3. Solve inequality of f (x)> g(x) if the exponential inequality of a^f (x) is given> a^g(x) and a> 1. And if for this inequality a> 0 and a <1, then solve equivalent inequality of f (x) <g (x). For example, 2^x> 8. Here a=2> 1, f (x) =x, g(x)=3. That is all x> 3 will be the decision.
4. Prologarifmiruyte both parts of inequality of a^f (x)> b^g(x) on the basis of an or b, considering properties of an exponential function and a logarithm. Then if a> 1, then solve inequality of f (x)> g(x) ×log[a] (b). And if a> 0 and a <1, then find a solution of inequality of f (x) <g(x) ×log[a] (b). For example, let inequality 2^x> 3^(x-1), a=2> 1 is given. Prologarifmiruyte both parts on the basis 2: log[2] (2^x)> log[2] (3^(x-1)). Use the main properties of a logarithm. It turns out, x> (x-1) ×log [2](3), and the solution of inequality will be x> log[2](3)/(log[2](3)-1).

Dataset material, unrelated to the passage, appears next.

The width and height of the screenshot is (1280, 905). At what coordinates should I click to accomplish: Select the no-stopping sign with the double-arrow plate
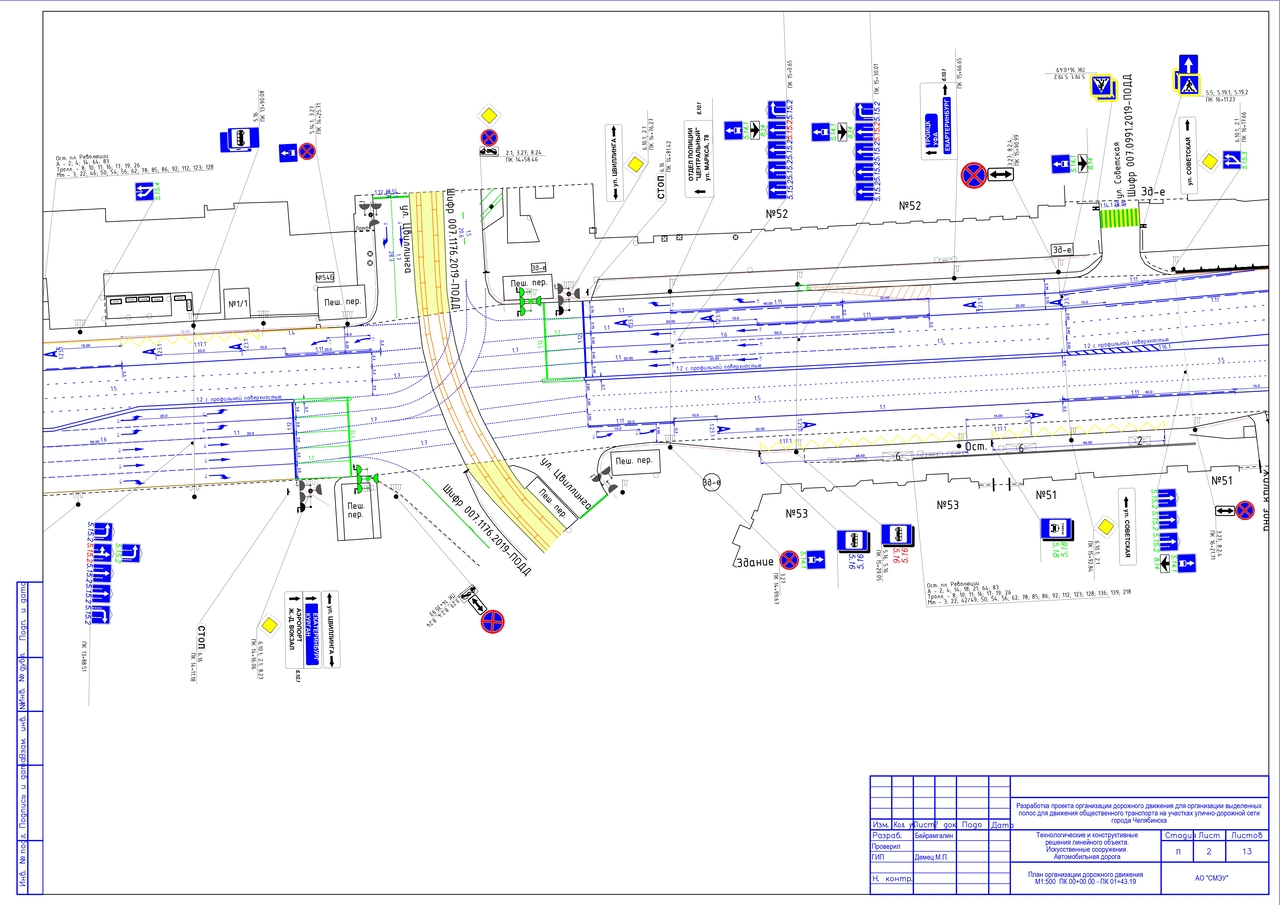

5. Solve an exponential inequality by method of replacement of a variable. For example, let inequality 4^x+2> 3×2^x is given. Make replacement of t=2^x. Then inequality of t^2+2> 3×t turns out, and it is equivalent to t^2−3×t+2> 0. Solution of this inequality t> 1, t <2. Return to an initial variable: x^2> 1 and x^2<2 или x^2> 2^0 and x^2 <2^1. Apply a method from a step 3. The interval will be the solution of an exponential inequality 4^x+2> 3×2^x (0; 1).